▸ **DIRECTIVES**:
(a) From the Orson Bean interview transcript, copy the passage from "Orson Bean:   Yeah. Oh, yeah." to "Orson Bean:  Yeah.".
(b) Answer these questions using the Orson Bean interview transcript:
(i) Which show does Chris Buskirk say Orson Bean's history in Hollywood goes back to?
(ii) On which network does Chris Buskirk guess the series "I'm Dying Up Here" airs?
(iii) How did the studio audience respond to Orson Bean's line about a needy necrophiliac?
---------- DOCUMENT EXTRACT
Orson Bean, long time character actor and Hollywood personality, joined American Greatness publisher, Chris Buskirk on the Seth and Chris Show to discuss old Hollywood and love for America.  You can listen to their conversation below or read the transcript that follows.

Chris Buskirk:   I am Chris Buskirk. He is Seth Leibsohn and this is ‘The Seth and Chris Show.’ Very, very happy to welcome to the show, Orson Bean. He is, boy, I say this all the time jokingly, but you actually are a star of stage and screen.

Orson Bean:   And radio.

Chris Buskirk:   And radio too. I love it. Orson, thanks so much for coming on the show. It really is a pleasure and an honor to have you on the show. I know a lot of our listeners know your work and have watched you for years. I mean, your history in Hollywood goes back to the time of being on “The Jack Paar Show,” then on Carson and “Twilight Zone” and still going strong today all these years later. You know, I’ll tell you something just so you can kind of get where we’re coming from on this show. Seth and I, my co-host, he’s out today but we grew up watching Johnny Carson.

Orson Bean:   Yeah.

Chris Buskirk:   And part of the magic of that show, I know, we always say, was that he let the whole country in on a big inside joke. It was very warm. You watch that show and they’re on YouTube. I love them. I try to capture a little bit of that magic here. What was? This isn’t political but I just have to know, what was “The Carson Show” like in its glory days?

Orson Bean:   Well, Johnny was very smart and very interested in lots of things. Not like Jay Leno, it seemed to me was always just looking for something to set up his next joke. Johnny knew at least something about an awful lot of things, animal husbandry, astronomy, history, geography, so he would ask questions that were genuinely interesting because they interested him. I remember the biggest laugh I ever got from him. They were, I was sitting on the panel and they were talking about, would you, when you die would you leave your eyes, your liver, your kidney and I was in my thirties and better looking than I am now and he said, “How about you Orson, would you leave anything?” I said, “I intend to leave myself intact to a needy necrophiliac.” Carson fell out of his seat. There were no laughs from the studio audience. Nobody knew what the word meant.

Chris Buskirk:   But he thought it was funny. Right?

Orson Bean:   He thought it was.

Chris Buskirk:   And he was a pretty good judge of what was funny.

Orson Bean:   Yeah. Oh, yeah.

Chris Buskirk:   I don’t know if you saw it at all. There was a, there’s a new series, I think, I guess it’s on Showtime called “I’m Dying Up Here.” It’s about the standup comedy scene in LA in the kind of early mid-seventies.

Orson Bean:  Yeah.

Chris Buskirk:   There’s, have you seen it?

Orson Bean:   No. I have not. I don’t-

Chris Buskirk:   I think it’s very well done. It’s written by some comedians and one of the things that is kind of an undercurrent in the show is that everybody wants to A) get on Carson and B) if you get the couch. You go out and do your bit, you do your five, ten minutes, and if he invites you on the couch you know you’ve done well.
--------------------
---------- PROVIDED RECORDS
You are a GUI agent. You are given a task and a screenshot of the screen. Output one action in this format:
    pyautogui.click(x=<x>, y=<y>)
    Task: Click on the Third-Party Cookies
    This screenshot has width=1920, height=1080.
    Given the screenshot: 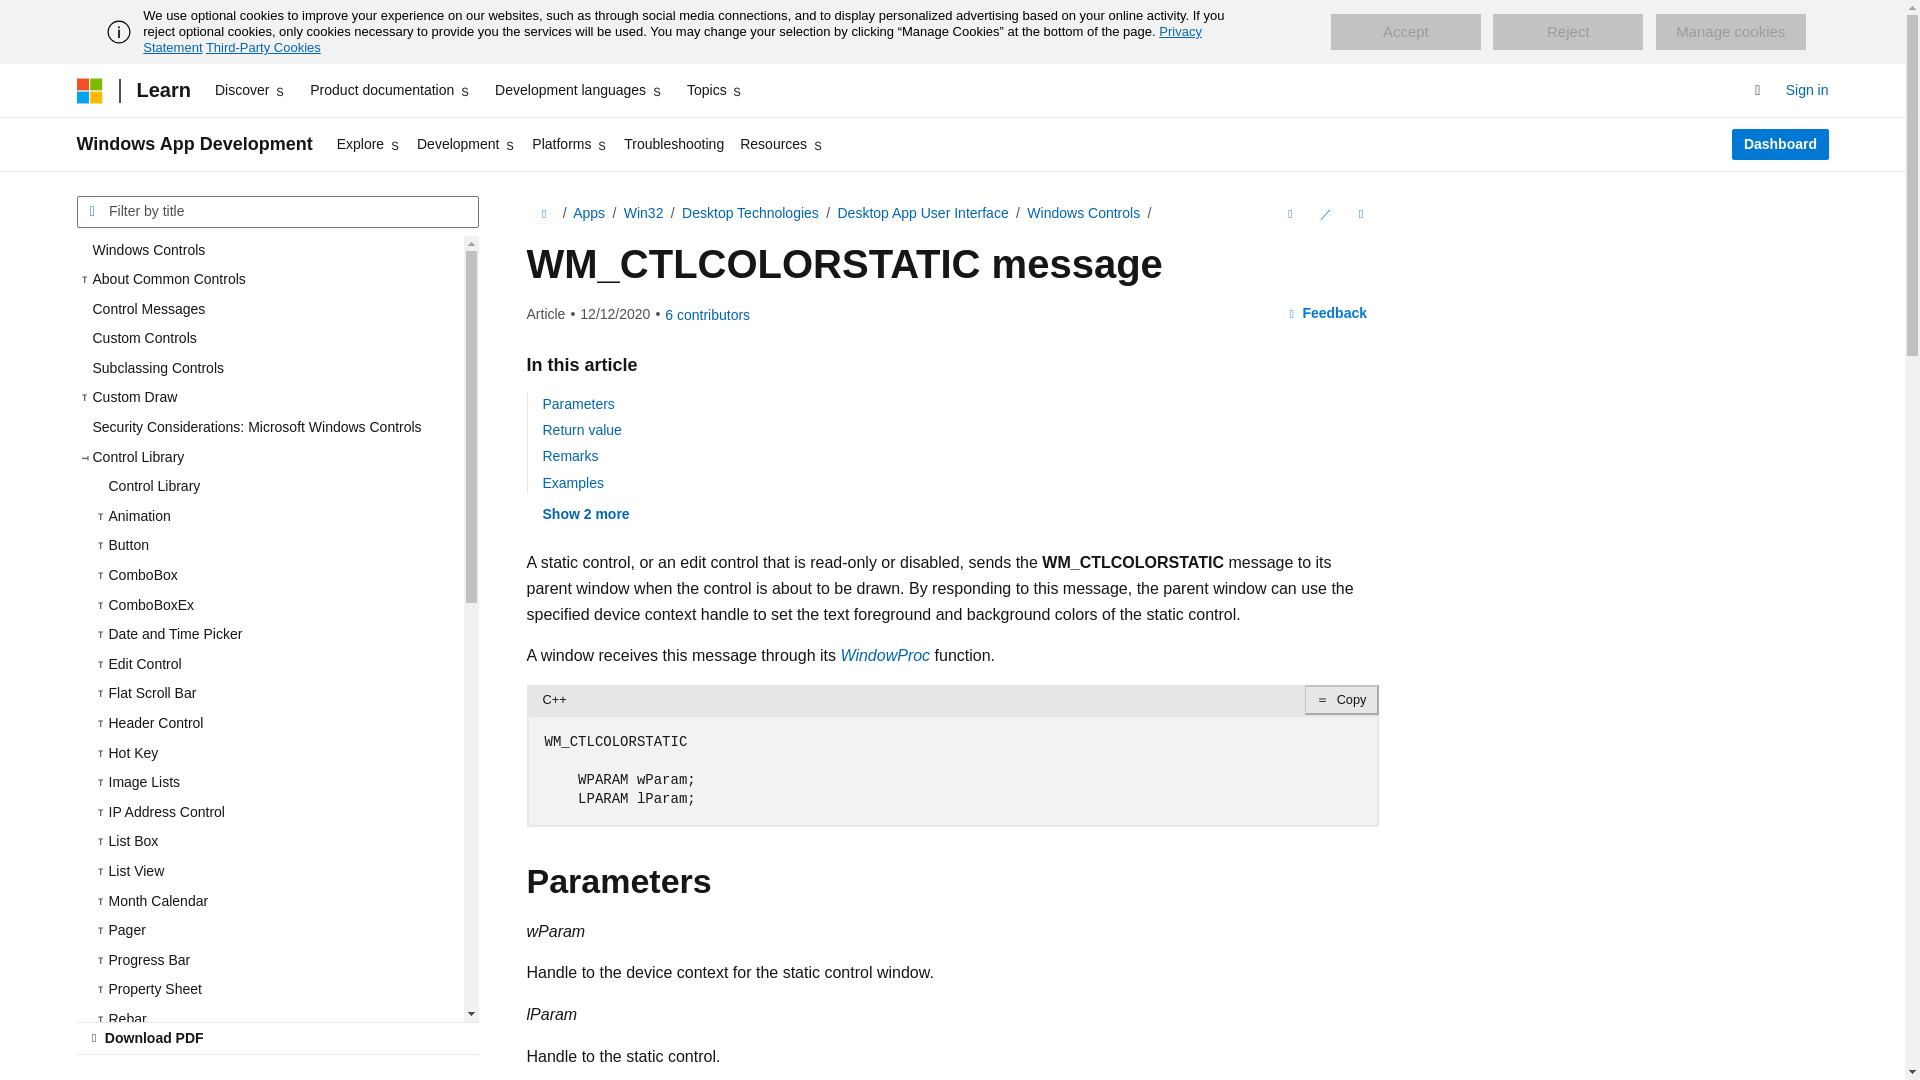 What is the action you would take?
    pyautogui.click(x=262, y=47)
--------------------
▸ **PER-TASK ANSWERS**:
(a)
Orson Bean:   Yeah. Oh, yeah.

Chris Buskirk:   I don’t know if you saw it at all. There was a, there’s a new series, I think, I guess it’s on Showtime called “I’m Dying Up Here.” It’s about the standup comedy scene in LA in the kind of early mid-seventies.

Orson Bean:  Yeah.

(b)
(i) "The Jack Paar Show."
(ii) Showtime.
(iii) The studio audience didn't laugh, because nobody knew what the word meant.